Jefferson: I think AlphaFold is an absolute game-changer. It gives you a much faster path to a structure, which can feed into things like computer-aided drug design much faster than you could ever do before. You no longer have to have an NMR or crystal structure to have a starting point. Is it as good as a crystal structure? Probably not. The real, measured thing is always going to be better than the simulation. But, in terms of time, you can have something available now. It's going to have an impact that we might not even be seeing yet. I feel like, with AlphaFold, the stone has been dropped into the pond, and it's made an impact, but these are only the first ripples that are forming.

CAS: What do you think is the cutting edge of AI and ML in drug discovery?

Jefferson: It's spatial, which is kind of the next generation of single cell. Multi omics. Bringing in the DNA, the RNA, the proteins, the metabolomics, and integrating all of it. Even integrating it with cellular pathways and intercellular communication. It's not just the single cell anymore. It's the single cell and the cells next to it and the cells next to those; how are they interacting? That's where it's headed, where it already is.

CAS: Do you think we're going to be creating models of biological systems?

Jefferson: If you'd asked me that when I was in grad school, I would have said humanity does not have the mathematics that can describe a biological system. Biology is complex chemistry, chemistry is complex physics, and physics is complex math. Everything is based on that. Physics is a mathematically solvable problem, it just requires an immense amount of data, and chemistry is, to an extent, the same thing. But biology… I used to believe that we did not, and would not, have the capacity to mathematically model a biological system.

But now, that is probably the direction it will have to go in. Will it require a quantum computer? Maybe? It might be after my lifetime, but I will say now with some confidence that at some point, humanity will be able to have accurate, reliable computational simulations of living systems. And that statement kind of scares me. I know there's a lot of work being done in the digital twin space. Limited first-step scenarios, but digital twins are online and being used in clinical trials now. That's kind of the beginning of it.
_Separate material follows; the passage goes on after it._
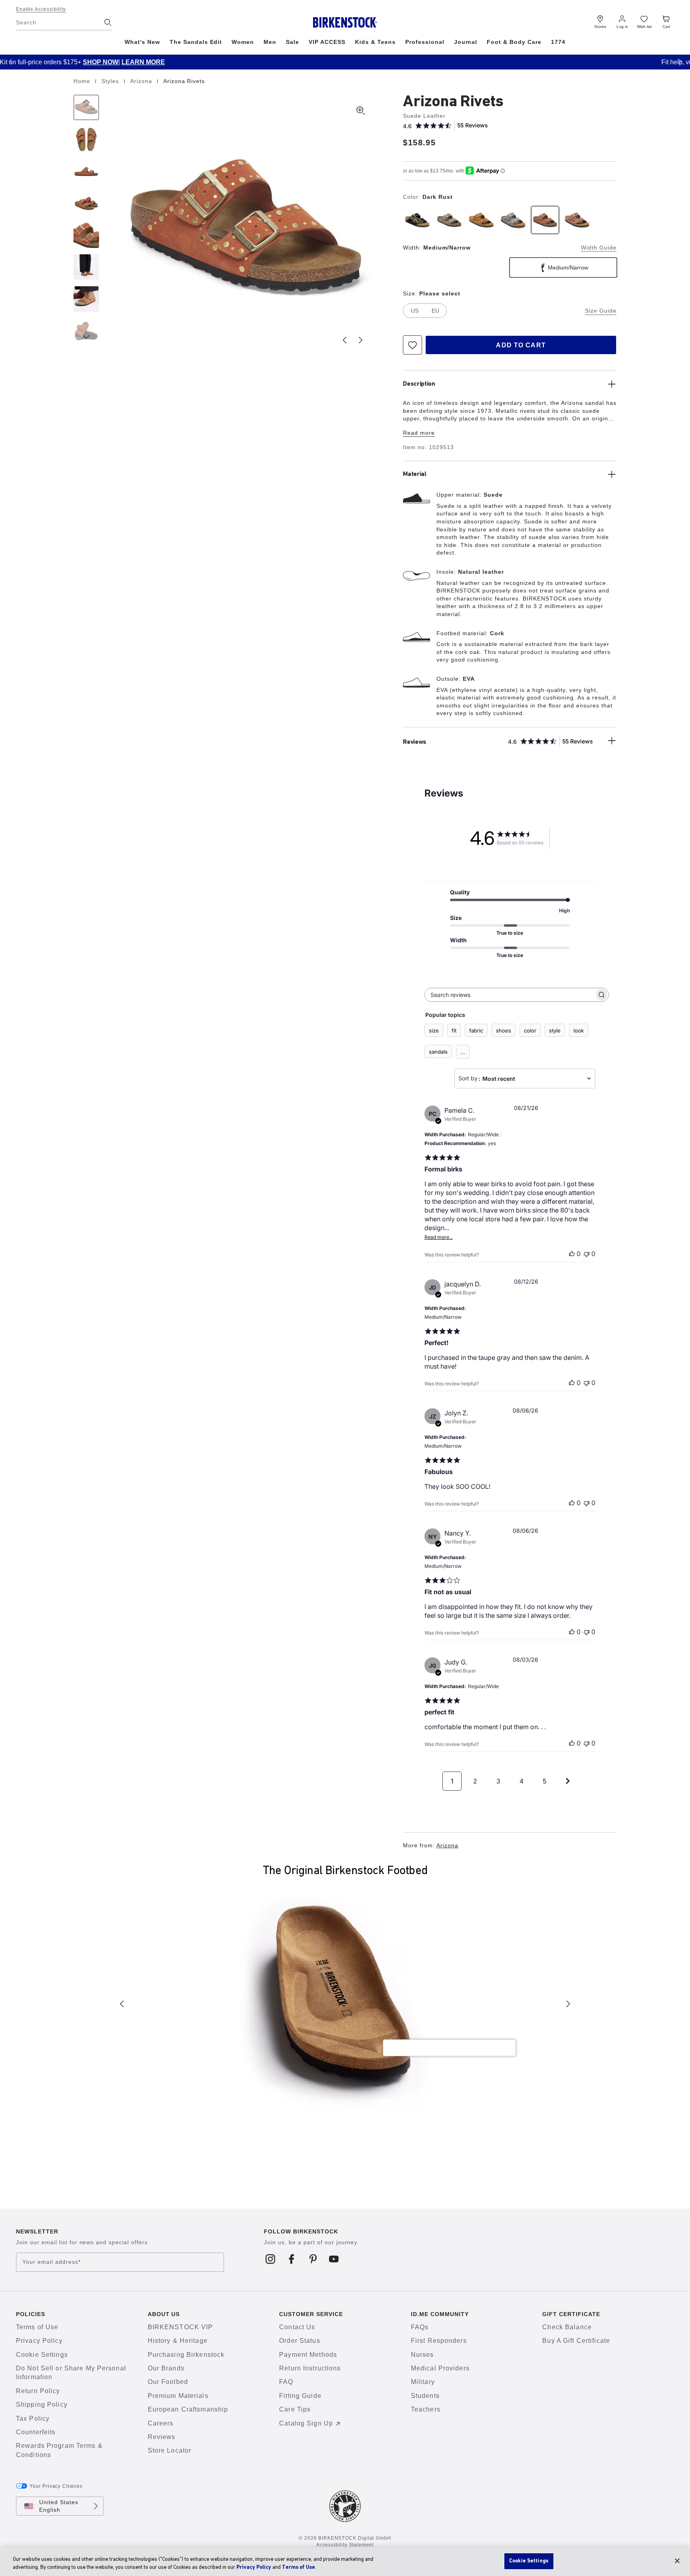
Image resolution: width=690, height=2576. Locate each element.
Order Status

CAS: What do you think is needed to drive these new frontiers forward, then? Do we need new algorithms or new frameworks? Or is it really just trying to make everything fit together?
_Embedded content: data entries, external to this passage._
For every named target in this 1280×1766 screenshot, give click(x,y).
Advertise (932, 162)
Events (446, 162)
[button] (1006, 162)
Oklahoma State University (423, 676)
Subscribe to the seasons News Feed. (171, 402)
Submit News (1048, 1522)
Jefferson: It's all of it—we need new ways of thinking about the problem. It may be applying old algorithms with new ways of designing or implementing new algorithms. For things like epigenomics and looking at DNA dynamics, or the non-coding RNA space, exome versus everything else, that's different from just sequence analysis. It's a different way of thinking about it. It's still the sequence, but it's not just the sequence. Those different ways of thinking about the issue will require different tools.
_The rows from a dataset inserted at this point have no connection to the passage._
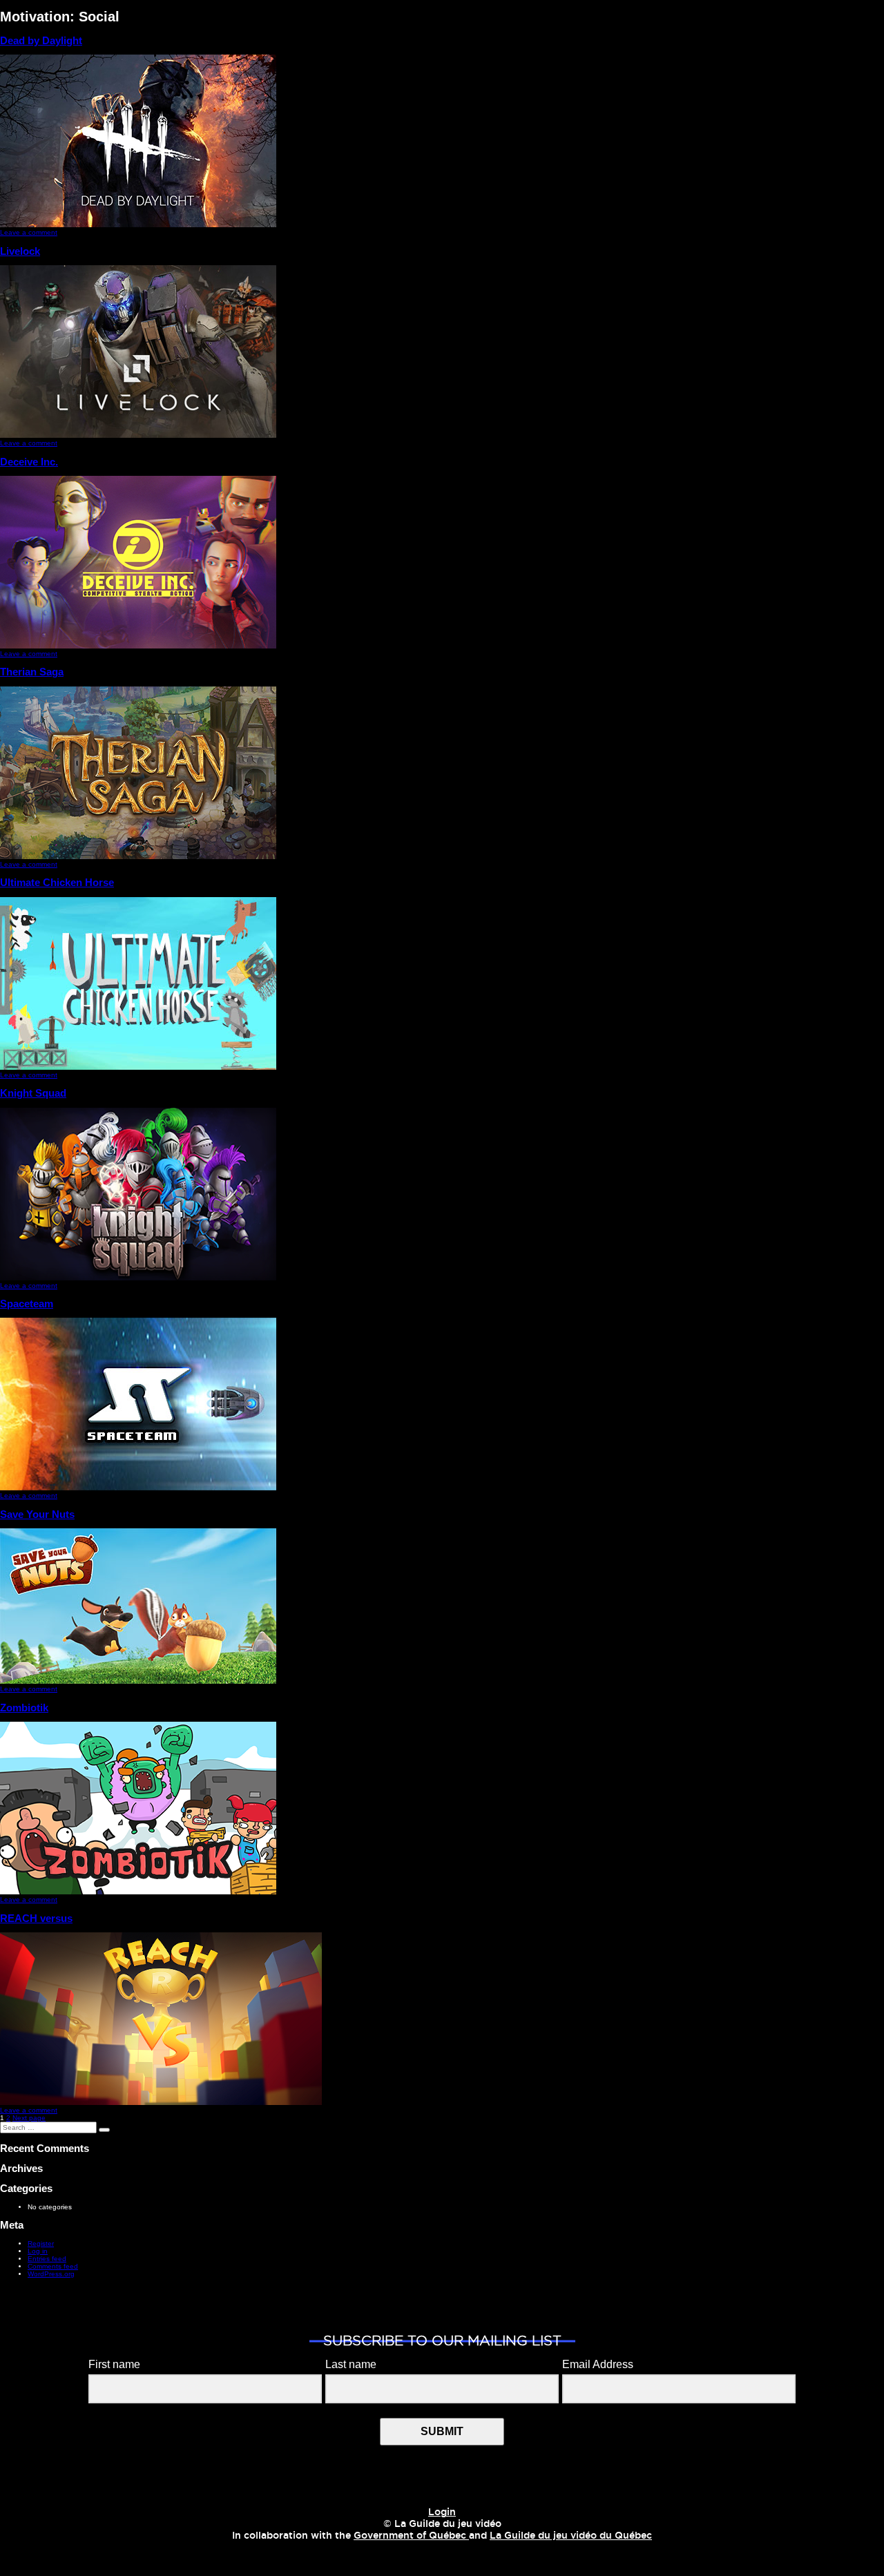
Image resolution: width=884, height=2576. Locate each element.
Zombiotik (24, 1707)
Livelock (20, 251)
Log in (38, 2251)
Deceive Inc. (29, 462)
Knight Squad (33, 1093)
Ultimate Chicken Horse (57, 882)
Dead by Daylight (41, 40)
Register (41, 2243)
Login (442, 2512)
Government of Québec (411, 2536)
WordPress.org (51, 2274)
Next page (29, 2118)
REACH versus (36, 1918)
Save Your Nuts (37, 1514)
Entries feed (47, 2258)
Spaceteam (26, 1303)
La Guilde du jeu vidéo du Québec (571, 2536)
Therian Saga (32, 671)
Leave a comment (28, 232)
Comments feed (53, 2266)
CAS: If you could wave a magic wand and solve one problem in sequence analysis and drug discovery, what would you solve? And what impact would that have?

Jefferson: I would make all the data well-annotated and available to everyone. All the proprietary data from companies, institutions, and universities… everywhere. On a well-annotated, well-documented, unified storage platform, freely usable by everyone. Because then there would be enough, and we could solve the big problems.


Jefferson began his research career at MIT, exploring xenobiotic metabolism in the gram-positive soil bacterium Rhodococcus aetherovorans. He got into computing when faced with an overload of data trying to annotate the genome to develop DNA microarrays, and he’s been working at the intersection of biology, computing, and mathematics since. His career has taken him through small pharma, large pharma, and consulting organizations, including Novartis and Thomson Reuters. Along the way Jefferson acquired his Graduate Certificate in Applied Statistics from Pennsylvania State University and a master’s degree in computer science from Boston University.

Now, Jefferson is forging a new path with his own bioinformatics consulting company, NullSet Informatics Solutions providing data and analytics, data modeling, and technology project management services.